For a business with $2 million in revenue, that's potentially $100,000 per year in undetected losses.
Who commits employee fraud?
The ACFE's data is counterintuitive: the most common fraudster profile is a trusted, long-tenured employee with no prior record. The longer someone has been with an organisation, the more opportunity and the more trust — and the longer a fraud can go undetected. Senior employees commit larger frauds on average than junior staff.
Internal controls aren't enough
Many business owners believe that having financial controls in place — segregation of duties, dual authorisation, regular audits — is sufficient protection. Controls are important and they do deter and detect fraud, but they're never perfect.
Fraudsters adapt to controls. Long-tenured staff understand the weaknesses in your systems. And in small businesses, true segregation of duties is often impossible — the same person may manage the books, write cheques, and perform the bank reconciliation.
Fidelity insurance provides the financial backstop when controls are circumvented.
What fidelity insurance doesn't cover
Standard fidelity policies cover "direct loss" — the money or assets you've actually lost. They typically don't cover: - Consequential losses (lost profits, business interruption) - Losses that occurred before the policy started (prior acts exclusion) - Losses where you can't establish an employee committed the act - Cyber attacks from external parties (requires cyber insurance)
How to get fidelity insurance
Fidelity insurance is available through specialist brokers, including Rothbury Insurance Brokers and Unite Insurance. Premiums for SMEs typically start from around $800-$2,000 per year for basic cover.
When applying, insurers will ask about: - Number of employees (particularly those with financial access) - Annual turnover - Financial controls in place (segregation of duties, audit processes) - Prior fraud history
Better controls generally mean lower premiums — which is another reason to implement them.

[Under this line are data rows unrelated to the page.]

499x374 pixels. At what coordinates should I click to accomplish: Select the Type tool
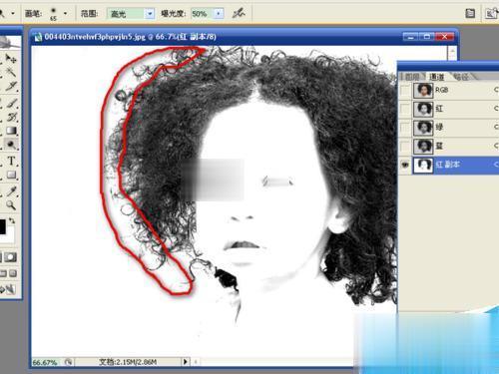pos(11,161)

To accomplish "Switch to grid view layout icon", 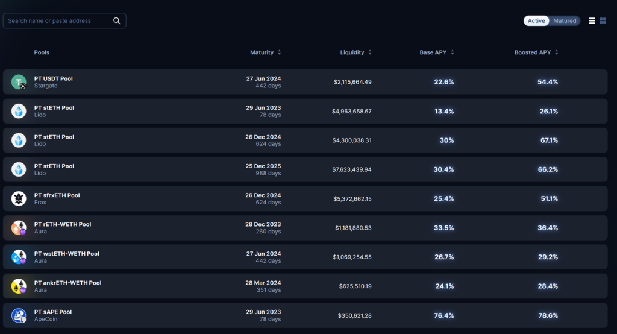I will coord(603,21).
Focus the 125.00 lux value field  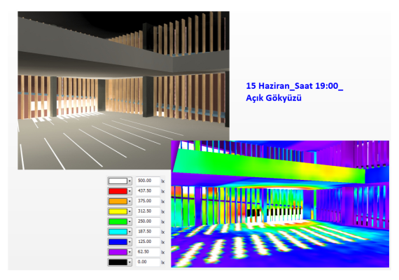(x=148, y=242)
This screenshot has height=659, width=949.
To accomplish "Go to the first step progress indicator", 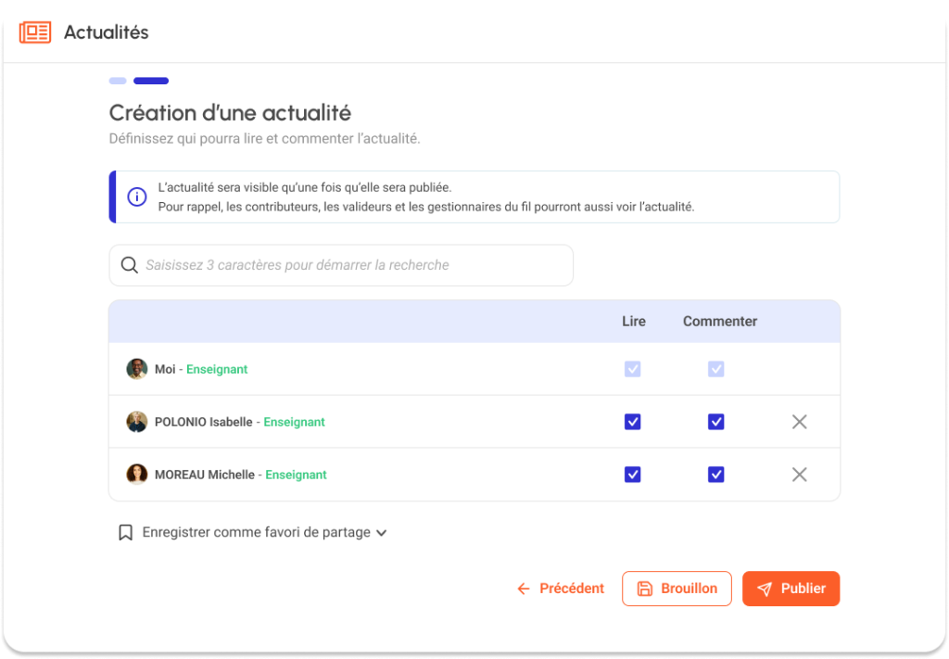I will point(118,81).
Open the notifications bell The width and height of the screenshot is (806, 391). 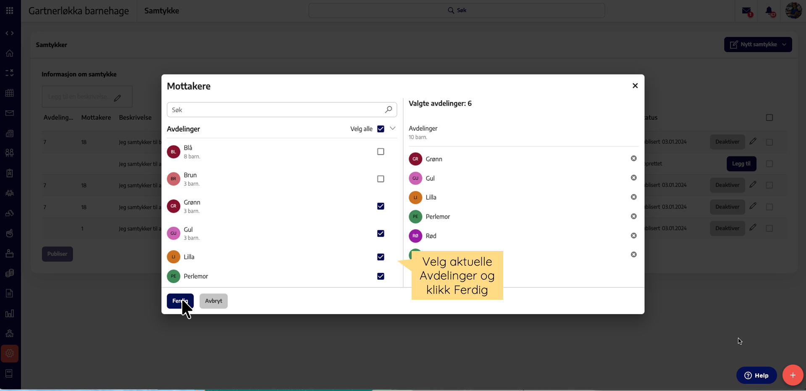pyautogui.click(x=769, y=11)
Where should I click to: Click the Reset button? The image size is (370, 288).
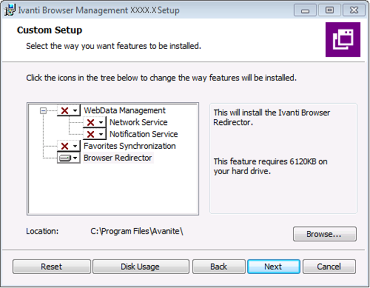(x=52, y=267)
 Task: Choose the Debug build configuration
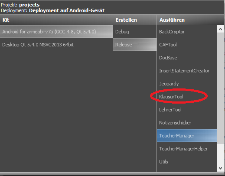click(x=135, y=32)
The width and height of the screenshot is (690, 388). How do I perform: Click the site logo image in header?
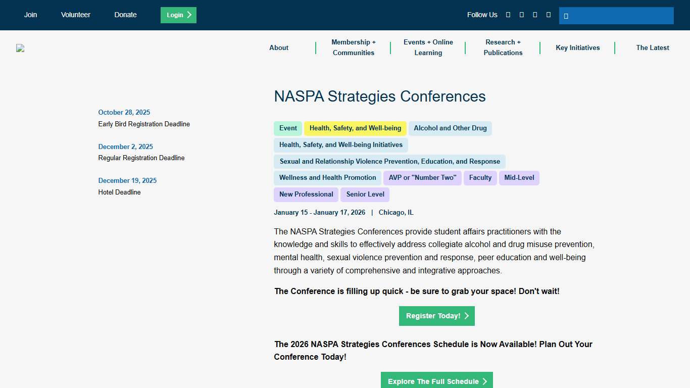point(20,48)
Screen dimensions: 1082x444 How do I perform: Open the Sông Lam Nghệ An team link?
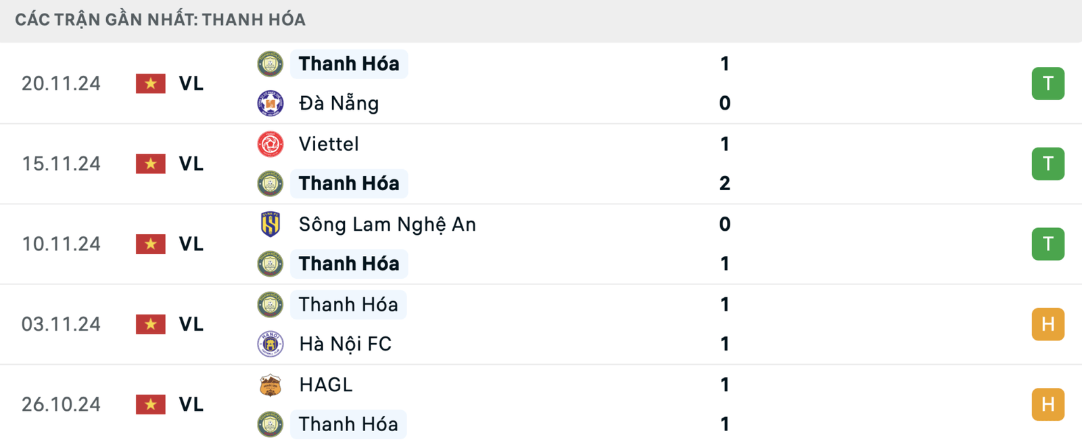click(387, 224)

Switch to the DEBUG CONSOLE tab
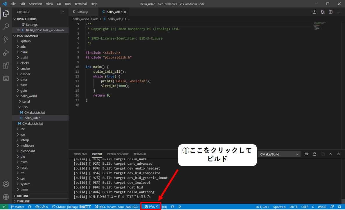pos(118,154)
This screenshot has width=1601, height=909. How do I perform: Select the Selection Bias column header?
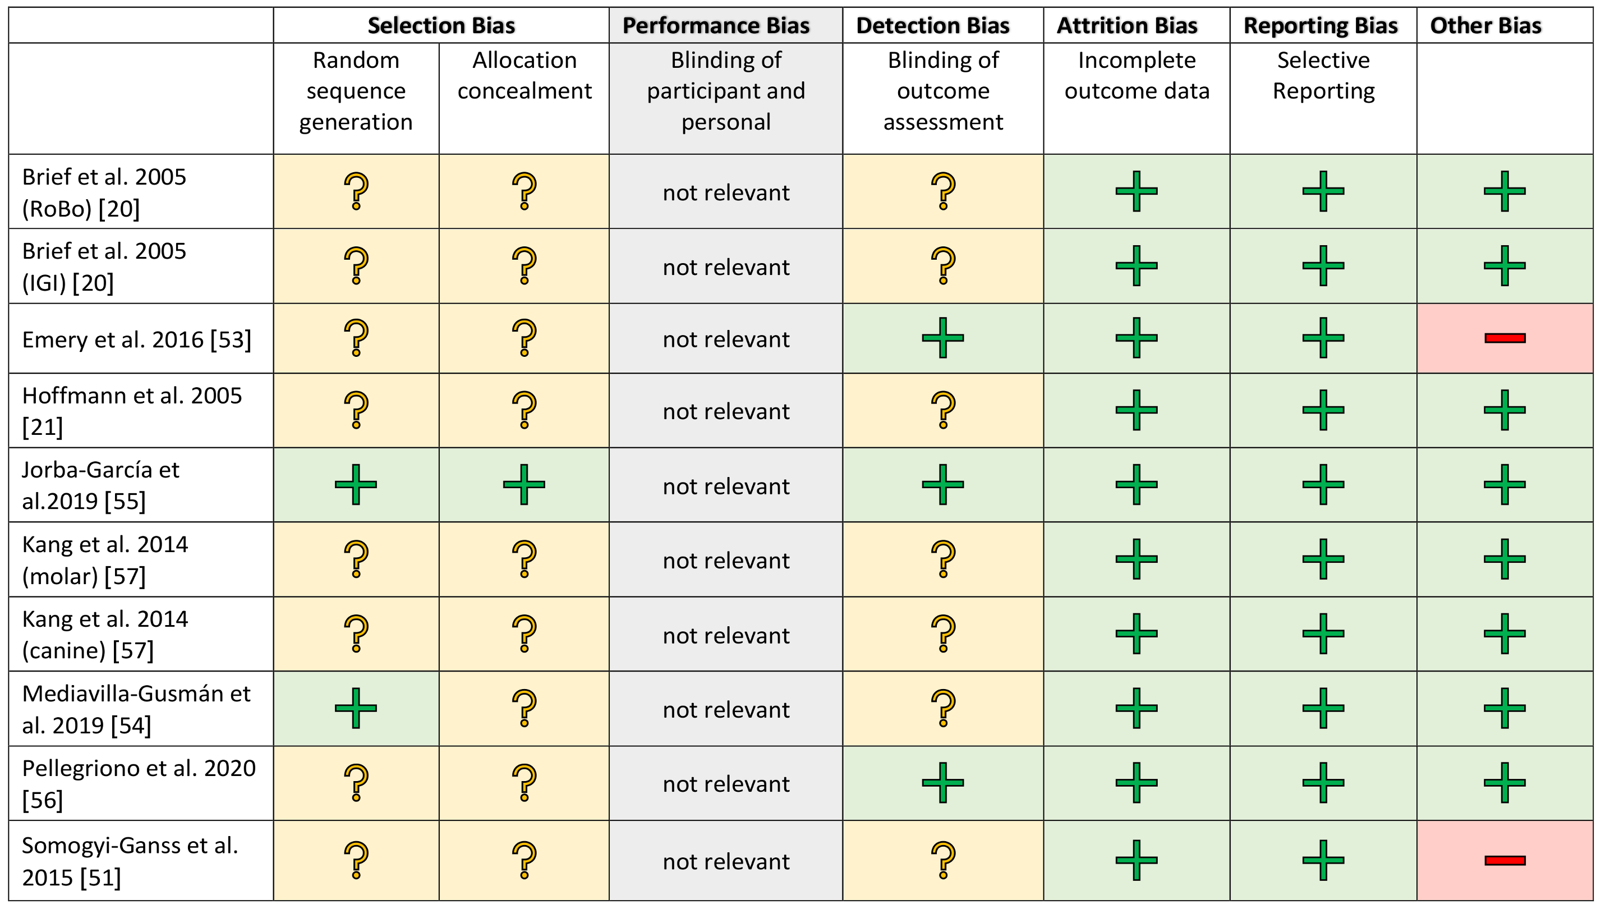pos(441,26)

The conversation to have with your broker
When reviewing fidelity insurance, ask your broker about: - Discovery period — how long after a policy ends can you still make a claim for fraud that occurred during the policy? - Limit adequacy — is your limit high enough for a worst-case scenario? - Voluntary disclosure — what if an employee confesses rather than being caught? - Extended cover options — can the policy cover volunteers, contractors, or third parties?
Fidelity insurance is not expensive relative to the risk it covers. For most businesses, it is among the best-value insurance coverages available.